The law is clear on parental consent |

The law is clear on parental consent

As a Nevada County lawyer who represents many children in family law, guardianships and dependency proceedings, I have studied the attorney general’s opinion regarding the confidentiality of a student’s medical care, as well as the case law and a myriad of statutes upon which Mr. Lockyer’s opinion depends.

As the parent of a Nevada Union student who has labeled her mother a control freak because I ask too many questions about her life, I also comprehend the concerns of parents who may feel excluded from their children’s medical care by the school policy in the eye of this stormy debate.

In these dual roles, I am well positioned to appreciate the direct tension between the competing legally protected privacy interests of the minor child and the parent’s legally protected interest in the care, custody and control of his or her minor child. I was one of the speakers at the school board hearing. I understand that some parents feel sabotaged and undermined by the school’s privacy policy.

A minor’s right to privacy was a question entertained at length in a 1997 California Supreme Court decision in which the former attorney general, Dan Lungren, took the position that minors did not have medical privacy rights, especially if that right involved abortion.

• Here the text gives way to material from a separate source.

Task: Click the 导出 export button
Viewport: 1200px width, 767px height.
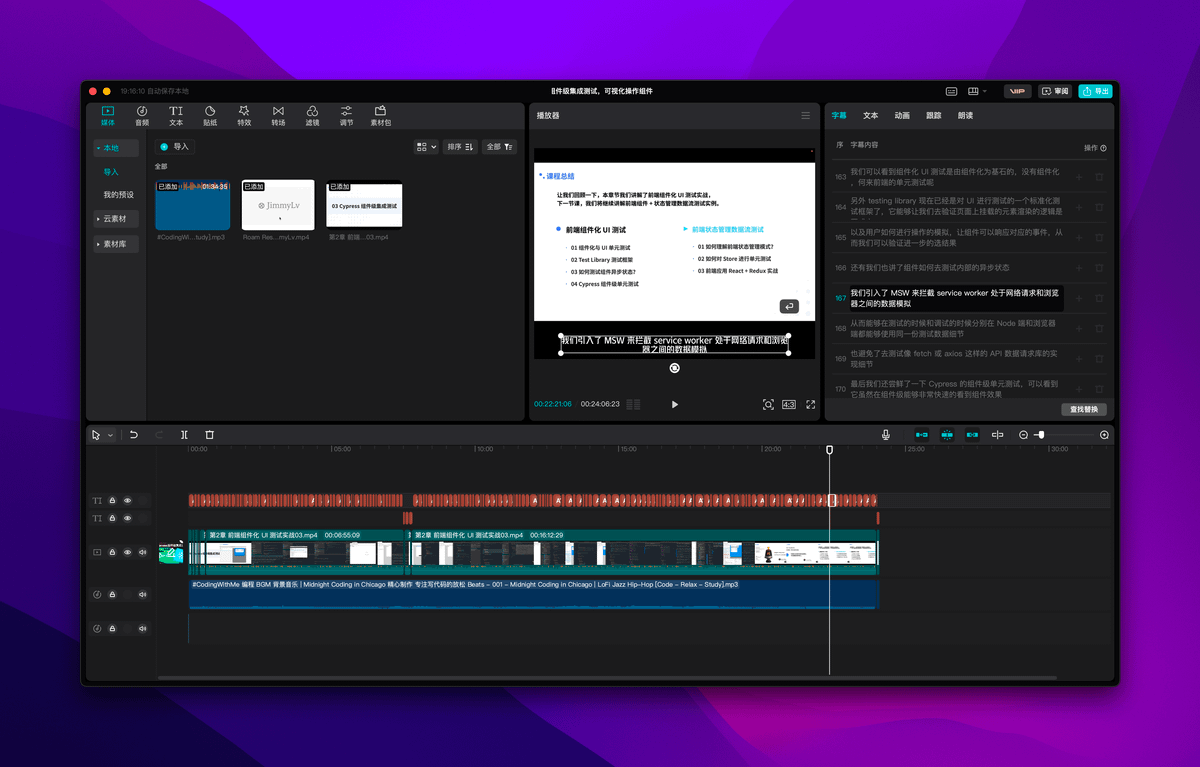Action: 1095,91
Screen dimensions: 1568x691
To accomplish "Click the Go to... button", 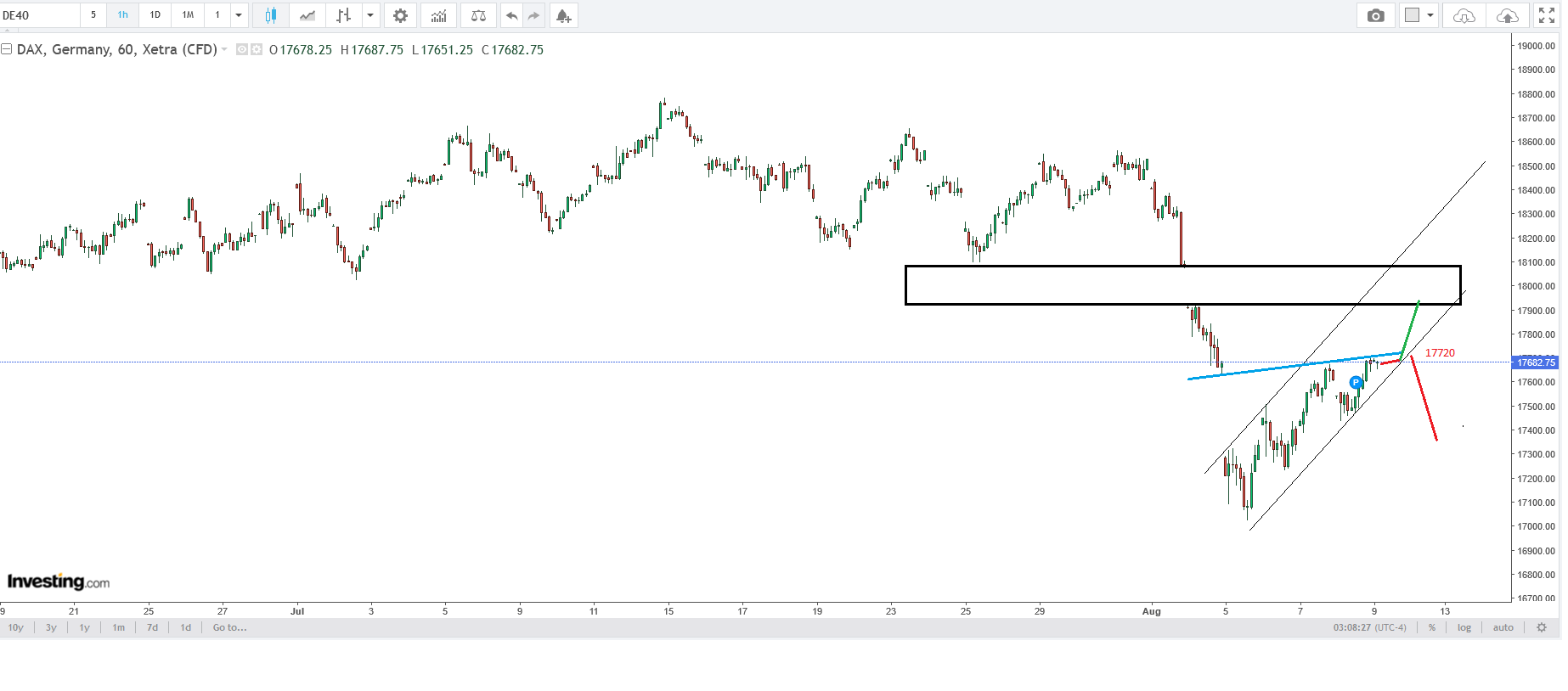I will tap(229, 627).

To sum up the 145-page opinion, American Academy of Pediatrics v. Lungren, Lungren lost the argument. The Supreme Court declared a statute unconstitutional that infringed on the “fundamental autonomy privacy right of either a minor or an adult” in private medical matters. The Supreme Court observed that the question before it was “not whether, as a matter of policy, the challenged statute is wise or beneficial, but instead whether it is constitutional.”

The Lungren case instructs us on the enactment of “medical emancipation” laws, beginning in 1953, which authorize minors to obtain medical, surgical or hospital care in all contexts without parental consent. The court also declared that, whether we like it or not, “children are not simply chattels belonging to the parent, but have fundamental interests of their own that may diverge from the interests of the parents.”

The latter is a bitter pill to swallow for control freaks like myself. But as an advocate for children, I acknowledge and accept the sound public policy and principle set forth in Article I of our California Constitution, which guarantees the right of privacy to all of us – essentially from the age of 12 to the grave.

The court found that the Legislature recognized that “in matters concerning sexual conduct, minors frequently are reluctant, either because of embarrassment or fear, to inform their parents of medical conditions relating to such conduct, and consequently will postpone or avoid seeking medical care if they are required to obtain parental consent.” These statutes have been expanded to include mental health treatment, drug or alcohol treatment, or counseling on an out-patient basis. If it’s any consolation to parents, a minor can’t obtain an appendectomy, for instance, without parental knowledge or consent. Further, the parent is not required to pay for any medical or counseling services obtained without his or her knowledge or consent.

The subtext of the argument for “parent friendly” policies became clear at the school board meeting and in subsequent submissions to The Union. Some parents fear that their children will be leaving school to obtain abortions without their consent. There is little basis in fact for this argument. To my knowledge, no woman – adult or minor – has had an abortion in Nevada County in decades because no medical provider will perform one and the hospital forbids them. This is a red herring used to distract us from the real issue, and it smells like one.

Further, the cavalier contention that Child Protective Services should be summoned if a minor has a medically private issue that can’t be discussed with the parents is utter nonsense. The legal threshold of CPS involvement is that the child must be seriously at risk of imminent harm from physical or sexual abuse, severe neglect or emotional damage. A child’s refusal to confide in his or her parent, for whatever reason, does not trigger a CPS dependency action.

Now, to the school board policy at issue: If a school requires a student to obtain a parent’s consent for confidential medical or counseling treatment, the confidentiality obviously evaporates. This has been held by the courts to be a blatant invasion of the student’s privacy rights and violates a number of California laws set forth in the Education Code, Family Code and Health and Safety Code ensuring and enumerating those rights. It also defeats the legislative intent to encourage minors to seek the treatment they need.

Accordingly, the school board members and the district, once informed of the law, who knowingly violate the law by changing the school policy, will subject themselves to civil liability by anyone who has “standing” to sue them, i.e., students and/or their parents aggrieved by such a change.

A more recent and well-known case, Lockyer v. San Francisco (the same-sex marriage case decided in August by the California Supreme Court), held that when a duly enacted statute imposes a ministerial duty upon an official to follow the law in performing a mandated act, the official generally has no authority to disregard the statutory mandate. In other words, the school district is obligated to follow the law and thus should maintain its current student privacy policy. Superintendent Maggie Deetz should be commended for her steadfast adherence to the law rather than bowing to political pressure from disaffected parents and Supervisor Sue Horne.


Cheryl McCall practices law in Nevada County.